B/R’s final grade was a 2nd round pick, 47th overall, and his pro comparison is Tyrod Taylor.
“Some guys really love Willis. Other guys think, ‘I'm getting Jalen Hurts, at best,’” McShay says. “I think he’s more athletic, a more dynamic athlete and he definitely has a stronger arm, but Hurts was more mature and won bigger games in bigger scenes. … Malik has the biggest upside, but there’s probably the lowest floor of all the guys.”
So, essentially, Willis needs someone to go all-in on and build an offense for him.
“No one’s Lamar [Jackson] athleticism-wise, like the Ravens went all-in on his mobility and what he can do and built the whole organization around that,” McShay says. “The same with the Bills and Josh Allen. They developed him and he always had the arm talent; he just had to work on timing and the accuracy has improved greatly from Wyoming. And Jalen Hurts, the same with the Eagles. They went all in on Hurts this past year and he really developed and improved for a good portion of the year.
It will take someone to believe in Willis and say, per McShay, “This is what we’re doing. We’re changing everything.”

○ ○ ○ ○ ○

=== Problem set ===
**A.** Decide whether each statement agrees with the passage on Malik Willis. Answer yes or no for each and quote the words from the passage that decide it. (i) B/R's pro comparison for Willis is Josh Allen. (ii) McShay says Hurts won bigger games in bigger scenes. (iii) McShay says Willis has the highest floor of the group.
**B.** Print the passage on Malik Willis from "B/R’s final grade" up to and including "offense for him.".
**C.** In the passage on Malik Willis, what was B/R's final grade for him?
The records have nothing to do with the passage on Malik Willis.

○ ○ ○ ○ ○

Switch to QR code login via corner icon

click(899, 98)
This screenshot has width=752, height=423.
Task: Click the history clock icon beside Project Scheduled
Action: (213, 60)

○ ○ ○ ○ ○

=== Solved problems ===
**A.**
(i) No: "his pro comparison is Tyrod Taylor"
(ii) Yes: "Hurts was more mature and won bigger games in bigger scenes"
(iii) No: "there’s probably the lowest floor of all the guys"

**B.**
B/R’s final grade was a 2nd round pick, 47th overall, and his pro comparison is Tyrod Taylor.
“Some guys really love Willis. Other guys think, ‘I'm getting Jalen Hurts, at best,’” McShay says. “I think he’s more athletic, a more dynamic athlete and he definitely has a stronger arm, but Hurts was more mature and won bigger games in bigger scenes. … Malik has the biggest upside, but there’s probably the lowest floor of all the guys.”
So, essentially, Willis needs someone to go all-in on and build an offense for him.

**C.** A 2nd round pick, 47th overall.